1

I'm writing a script that will need to take in a large file in the following format:

name1
datadatadatadata1
name2
datadatadatadata2
name3
datadatadatadata3.......

about 150,000 lines, but this varies so I can't just use split -l. I also need to know how many files I am splitting to for downstream purposes. Is there anyway I can split -n and ensure that it will always split an even number of lines into each file?

danimal
  • 11
  • 1
  • I suggest taking a look here: http://stackoverflow.com/questions/3066948/how-to-file-split-at-a-line-number – Rivasa Dec 18 '13 at 23:36
  • What is the `-n` flag for? I don't have such.

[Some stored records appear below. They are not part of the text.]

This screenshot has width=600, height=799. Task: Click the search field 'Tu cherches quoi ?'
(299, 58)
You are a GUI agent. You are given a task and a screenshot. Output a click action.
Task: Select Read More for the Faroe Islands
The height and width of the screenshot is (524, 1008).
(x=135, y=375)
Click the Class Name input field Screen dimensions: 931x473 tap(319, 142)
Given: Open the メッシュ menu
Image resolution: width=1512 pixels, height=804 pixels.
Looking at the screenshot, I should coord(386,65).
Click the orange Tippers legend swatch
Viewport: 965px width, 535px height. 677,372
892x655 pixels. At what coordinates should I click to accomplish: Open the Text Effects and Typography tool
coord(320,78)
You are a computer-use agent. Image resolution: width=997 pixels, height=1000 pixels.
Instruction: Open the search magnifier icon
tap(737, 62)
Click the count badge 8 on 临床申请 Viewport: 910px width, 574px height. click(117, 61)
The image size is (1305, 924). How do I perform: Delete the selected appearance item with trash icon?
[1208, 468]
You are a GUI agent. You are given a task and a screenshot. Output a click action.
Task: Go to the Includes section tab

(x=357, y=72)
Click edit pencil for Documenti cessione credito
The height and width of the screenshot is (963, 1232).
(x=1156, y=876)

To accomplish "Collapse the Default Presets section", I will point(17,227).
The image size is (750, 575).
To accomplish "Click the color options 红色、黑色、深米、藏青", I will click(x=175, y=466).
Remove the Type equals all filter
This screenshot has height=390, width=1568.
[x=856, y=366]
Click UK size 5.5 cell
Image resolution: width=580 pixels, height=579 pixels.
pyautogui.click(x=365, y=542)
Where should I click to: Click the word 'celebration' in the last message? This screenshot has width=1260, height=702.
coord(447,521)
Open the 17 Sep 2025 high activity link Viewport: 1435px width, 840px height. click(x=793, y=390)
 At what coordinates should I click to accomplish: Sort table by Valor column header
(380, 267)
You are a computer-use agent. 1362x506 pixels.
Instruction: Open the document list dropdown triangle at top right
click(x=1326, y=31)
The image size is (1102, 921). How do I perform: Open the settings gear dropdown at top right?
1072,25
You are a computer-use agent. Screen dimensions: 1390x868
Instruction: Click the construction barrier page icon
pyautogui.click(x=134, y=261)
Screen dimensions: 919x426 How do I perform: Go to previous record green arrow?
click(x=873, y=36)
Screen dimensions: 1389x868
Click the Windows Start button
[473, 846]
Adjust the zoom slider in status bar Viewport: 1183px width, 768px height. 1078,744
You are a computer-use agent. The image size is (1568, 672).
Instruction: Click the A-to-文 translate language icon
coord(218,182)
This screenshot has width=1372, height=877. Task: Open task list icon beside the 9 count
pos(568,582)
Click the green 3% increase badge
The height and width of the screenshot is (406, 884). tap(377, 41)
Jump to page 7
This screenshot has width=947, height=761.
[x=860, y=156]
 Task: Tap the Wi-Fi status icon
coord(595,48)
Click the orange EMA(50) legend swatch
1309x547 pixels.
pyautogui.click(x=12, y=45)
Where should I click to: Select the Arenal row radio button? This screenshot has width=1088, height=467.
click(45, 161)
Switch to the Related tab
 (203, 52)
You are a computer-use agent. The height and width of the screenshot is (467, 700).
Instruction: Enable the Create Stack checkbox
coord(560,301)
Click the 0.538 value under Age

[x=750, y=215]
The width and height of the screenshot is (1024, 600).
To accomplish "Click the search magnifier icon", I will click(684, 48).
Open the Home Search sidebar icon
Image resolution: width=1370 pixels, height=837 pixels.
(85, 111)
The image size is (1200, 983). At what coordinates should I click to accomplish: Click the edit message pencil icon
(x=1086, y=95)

And I don't understand why can't use the `-l` flag. `split -l 100` will put an even number of lines (= 100) in each outfile, except possibly the last one. For example if an input file has 149 lines, how would like to split it? – janos Dec 18 '13 at 23:38
  • because I need to know how many files I will end up with and the line count varies with input file I dont think split -l will work – danimal Dec 18 '13 at 23:40
  • -n specifies the number of outfiles resulting from the split – danimal Dec 18 '13 at 23:41
  • 2
    If the restriction exists both in the number of files and lines, you should simply count the number of lines in the whole file, and later split it accordingly. – Rubens Dec 18 '13 at 23:42
  • ya, i figured. was just hoping there was a trick out there someone knew about to make things easier. thanks! – danimal Dec 18 '13 at 23:44
  • Do you need to know how many files it is split into, or do you need to set the number? If it is just knowledge you seek, use `-l` and then count the result. – William Pursell Dec 19 '13 at 13:28

1 Answers1

0

Specify the file that you want to split (fname) and the number of files (nfiles) that you want to split it into and this script does the calculations to determine how lines go into each file and then does the split:

#!/bin/sh
nfiles=5
fname="somefile"

totlines="$(wc "$fname" | awk '{print $1}')"
lines_per_file=$(( (totlines+nfiles-1)/nfiles ))
lines_per_file=$(( lines_per_file + lines_per_file % 2 ))
[ $((lines_per_file*(nfiles-1)+2 )) -gt $totlines  ] && { echo Failed ; exit 1 ; }

split -l "$lines_per_file" "$fname"

Note that, mathematically, with a single invocation of split, not all combinations of parameters admit a solution. As an example, suppose fname has 50 lines and you want to split it into 12 files each with an even number of lines. There is no possible solution. At 4 lines per file, split would need 13 files. At 6 lines per file, split would need only 9 files.

John1024
  • 109,961
  • 14
  • 137
  • 171